Article Text

  1. L. Conrad1,
  2. M. Velez1,
  3. H. Correa1,
  4. R. Craver1,
  5. R. V. Gardner1
  1. 1Louisiana State University Health Sciences Center, New Orleans, LA


Purpose of the Study The survival rate of central nervous system (CNS) tumors is increasing, but more side effects are recognized in survivors, as a result of tumor, chemo-, and radiotherapy given as treatment. We performed a retrospective analysis of cases identified as having brain tumors with survival for at least 5 years. We analyzed the charts to determine the frequency of late effects in those children who had survived their initial disease.

Methods Used 296 children, diagnosed with CNS tumors from 1986 to the present, were identified; 225 patients were eligible for inclusion in the analysis. Patients with spinal cord tumors, lymphomas, and germinomas were excluded. There were 69 patients with 5+ years survival. Data were not available for 16 patients, leaving 53 patients for analysis. Cases were then restricted to those with astrocytoma, medulloblastoma, and ependymoma, leaving 42 patients for final analysis.

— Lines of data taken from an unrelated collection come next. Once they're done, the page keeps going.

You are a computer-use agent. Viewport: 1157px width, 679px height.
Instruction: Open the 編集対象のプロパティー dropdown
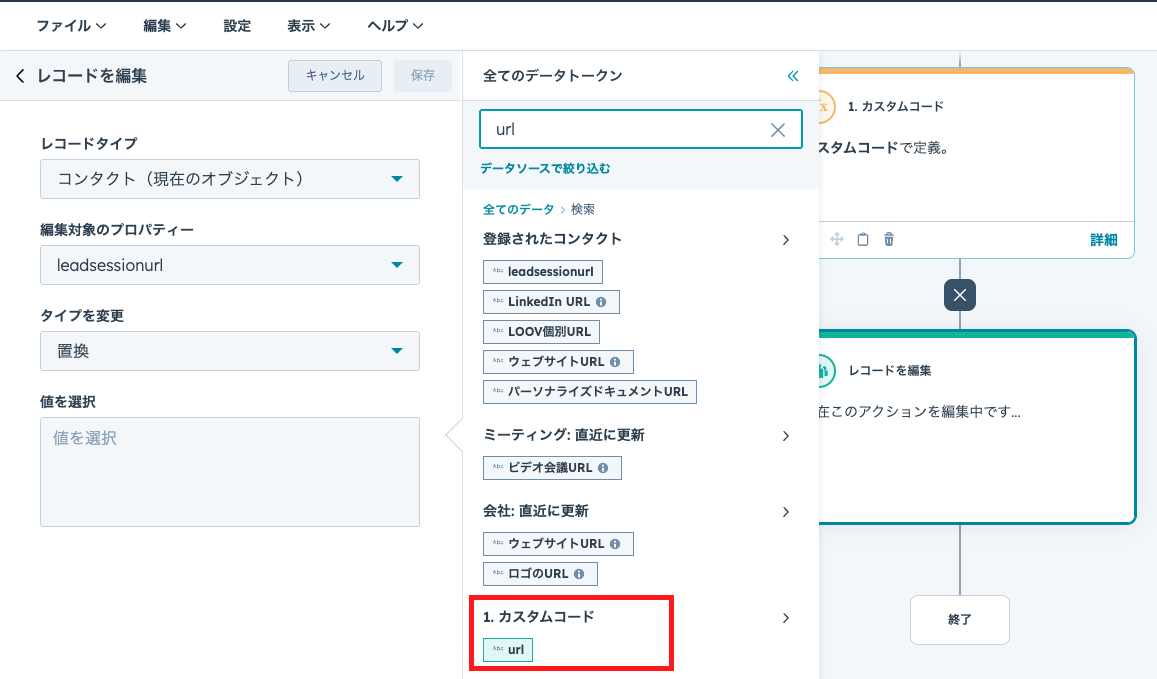coord(230,265)
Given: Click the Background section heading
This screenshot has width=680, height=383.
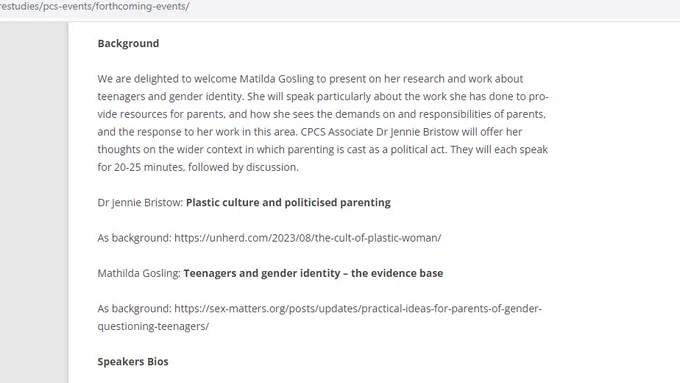Looking at the screenshot, I should point(128,43).
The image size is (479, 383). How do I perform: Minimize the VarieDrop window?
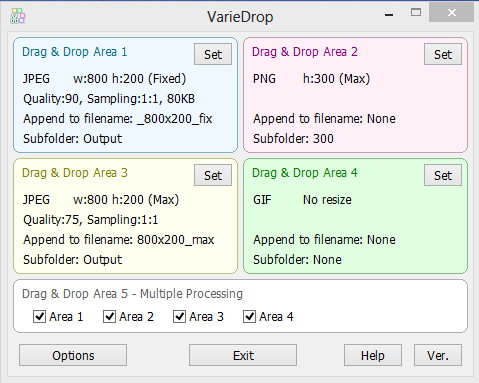pos(389,14)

Summary of Results There were 21 astrocytoma, 16 medulloblastoma, and 5 ependymoma patients. Among our patients, 71%. The problems identified included brain necrosis (5%), atrophy (12%), encephalopathy (5%), seizures (4%), hearing loss (16%), visual defect (9%), linear growth defect (1%), growth hormone deficiency (5%), sexual maturational delay (8%), intellectual/motor problems (33%), and behavioral problems (2%). The majority of side effects were seen in those individuals who received a combination of chemotherapy and radiation therapy; side effects were also more common after medulloblastoma. Among individuals receiving radiation only, necrosis was a more common effect, as was cerebral atrophy. In those having chemotherapy only, encephalopathy was more commonly seen than in those receiving radiation alone. Patients undergoing only surgery had a tendency to develop visual defects, and seizures were present in these individuals to the same extent as those receiving combination therapy. Among those with combination treatment, hearing loss was significant, as was atrophy and necrosis of the brain, and visual defect. Intellectual impairment was seen in all treatment groups but especially in those receiving chemotherapy and radiation combined. Combination therapy also resulted in the greatest degree of hormonal defects.

Conclusion Late effects can be associated with increased morbidity and impaired quality of life. Combination therapy, although improving survival, can be associated with significant long-term complications.